OpenDocは何故流行らなかったのか

超微妙なスター・ウォーズのパクリで始まる衝撃のOpenDocプロモーションビデオ。
OpenDocは、アプリケーションを徹底的に小さく目立たなくし、書類の"型"におしこめていた。OpenDocのドキュメントは、アプリケーションの"新規作成"ではなく、"ひな形"をコピーし、他の種類のドキュメントをドラッグ&ドロップすることで作っていた。
プロモーションビデオの中でMSのOLEと比較しているが、OLEはActiveXになり、COMになり、.net Frameworkになった。対照的に、OpenDocは単純に消えて無くなった。(TaligentすらICUを残したのに!)

目の前の問題を解決しない複雑な仕組み

仕組み(API)が普及するかどうかは2要素の組み合わせと言える:

  • 単純か?
  • 目の前の問題を解決するか?

両方の問がNoなら、その普及は非常に困難と言える。OpenDocは残念ながら複雑で、既存のアプリケーションのパラダイムとの明らかな違いを生み出せなかった。
なので、OpenDocが普及するためには、OpenDocが解決する問題を目の前の問題として人々に認識させる必要があった。↑のプロモーションビデオで、OpenDocがどのような問題を解決するかを理解できるだろうか。
(同じ事は他のドキュメント指向システム - 超漢字にも言えるが、超漢字の方がこの方面に対してはマシだろう。

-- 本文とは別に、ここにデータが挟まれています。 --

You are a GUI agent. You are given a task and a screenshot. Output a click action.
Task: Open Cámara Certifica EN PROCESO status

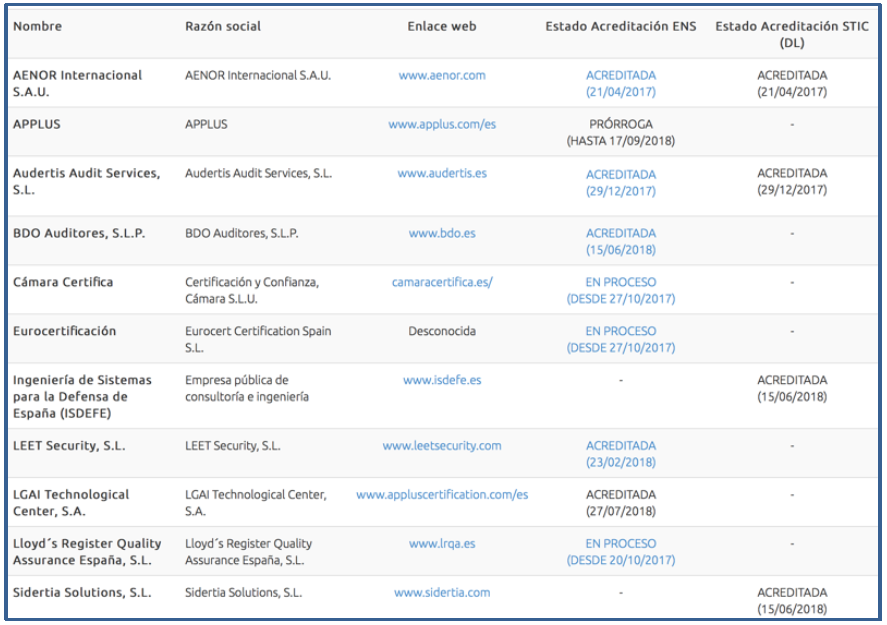[621, 290]
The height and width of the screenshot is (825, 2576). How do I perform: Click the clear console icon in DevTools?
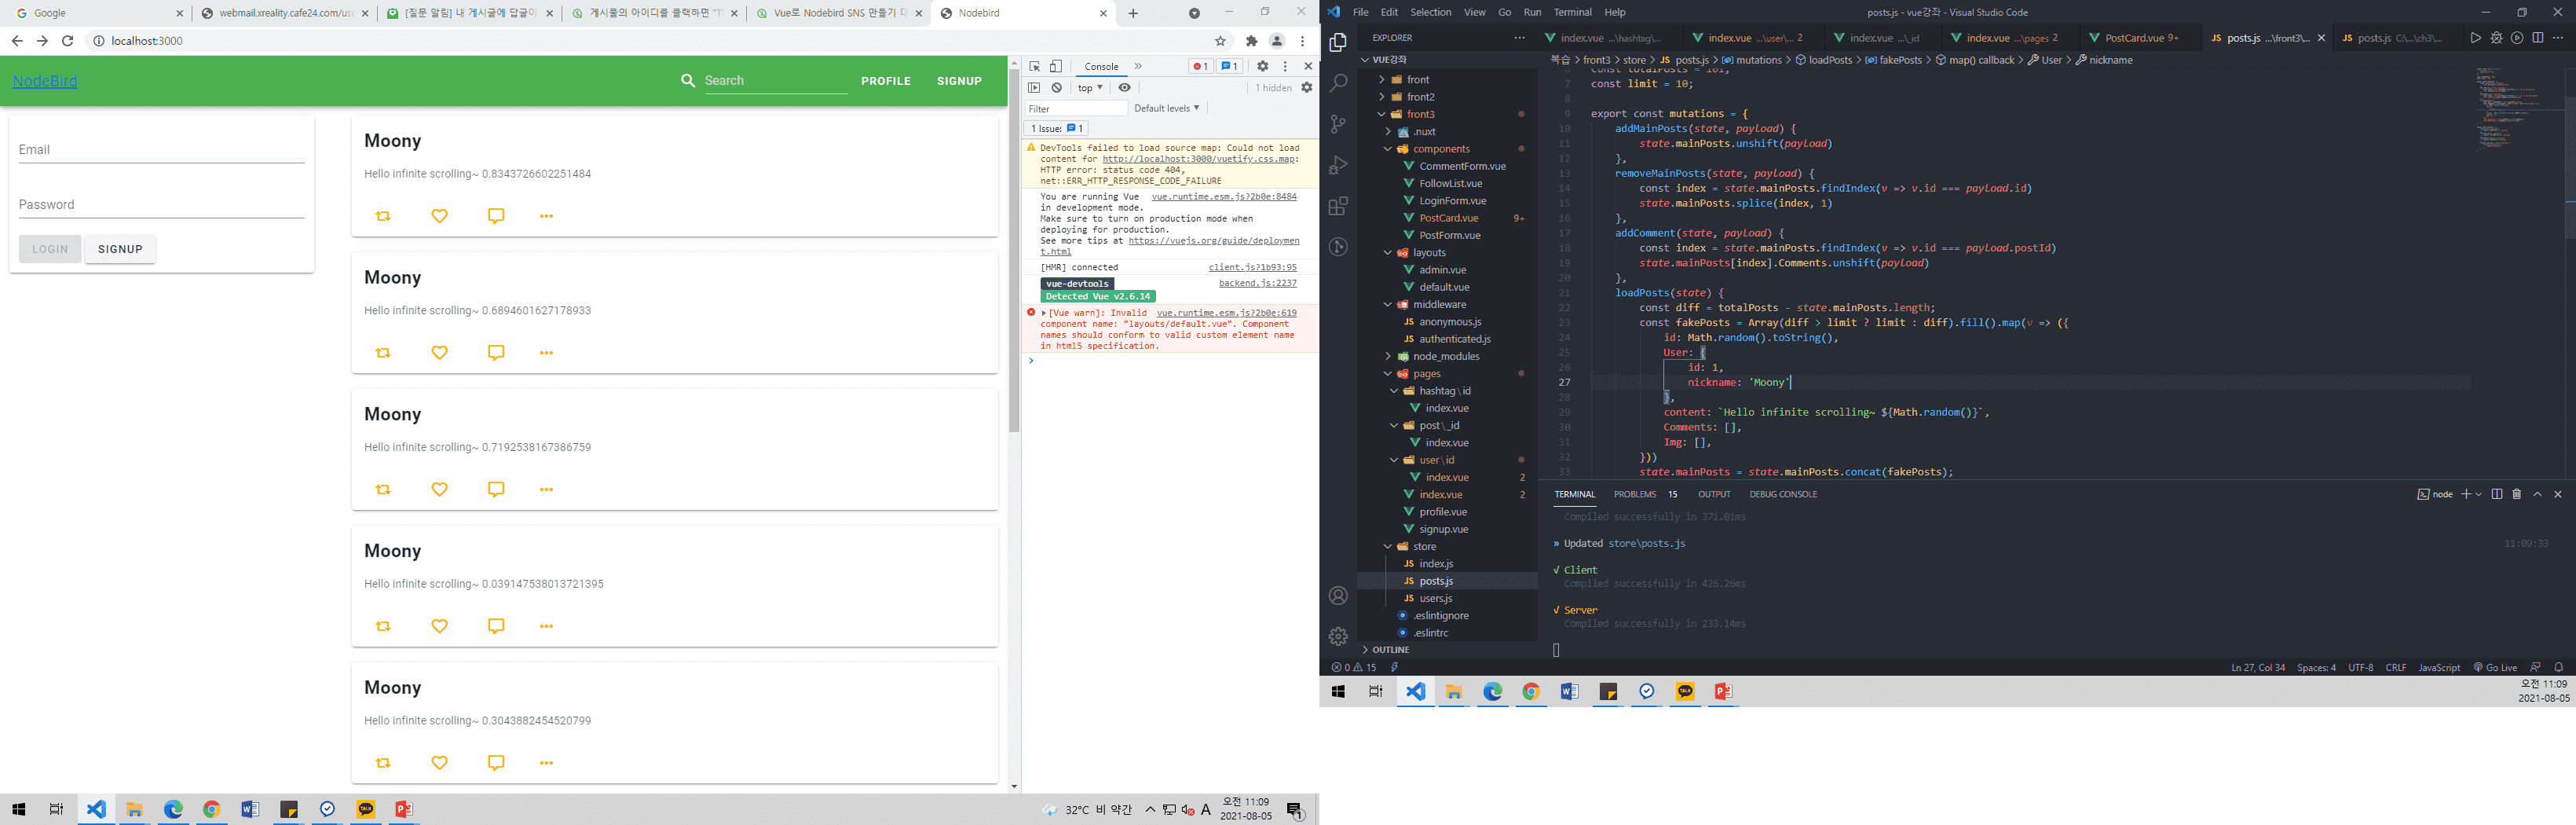coord(1057,88)
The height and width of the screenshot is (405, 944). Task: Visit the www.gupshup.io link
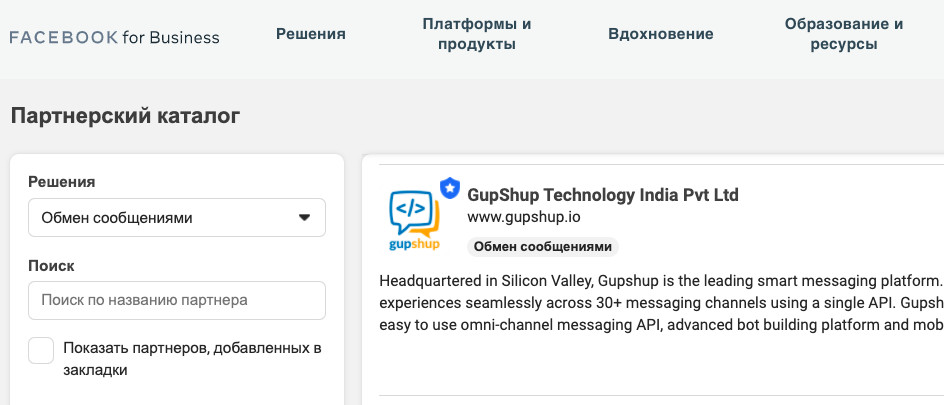524,217
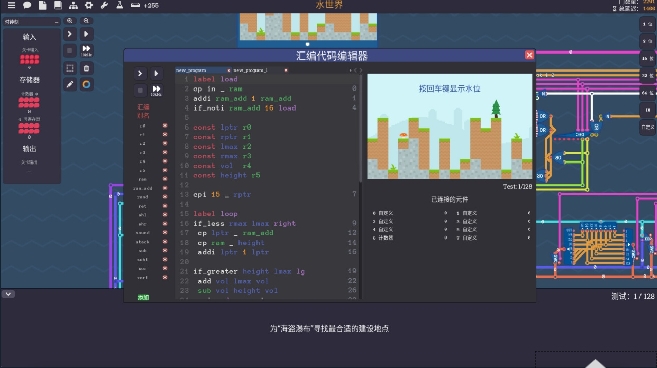
Task: Select the pencil wire drawing tool
Action: [70, 84]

)

"機能"は買われない

人々はお金を出してアプリを買う。今でこそスマートフォンで当たり前の光景だが、OpenDocの世界ではアプリケーションは存在が希薄になる。OpenDoc世界では全てのアプリケーションがプラグイン程度の扱いになる。
... もちろん、一部の人々はお金を出してプラグインを買う。しかし、例えばVSTプラグインの殆どが独自のUIを提供しているように、プラグイン市場であっても存在が希薄にならないように努力が払われている。

今でも必要か?

= MS Office以外のオフィススイートが必要か?
結局、多くの人々はMS Officeのワークスタイルに適応してしまった。HTMLによるスマートドキュメント(HTMLアプリケーションを内蔵した、Webブラウザで参照できるドキュメント)は多少可能性が有るが、それ以外の方向性では、そもそも多くの人はアプリケーション間の連携はあまり求めていないように思える。
それでも、現代にOpenDocの必要性や普及方策を考えることには意味がある。
今でこそコンテンツ/アプリケーションの混在したスマートフォン(風)のコンピューティング文化は黄金期を迎えている。しかし、プラットフォーマーが(ゲームのスコアとかでない)"本当のデータ"を支配しようとしたときに、データの自由を守るためにはOpenDocのような開かれたドキュメントフレームワークとそれを活用したワークフローが必要になるからだ。我々はOpenDocに蜜をかけ、人々に食べさせる方法を考えないといけない。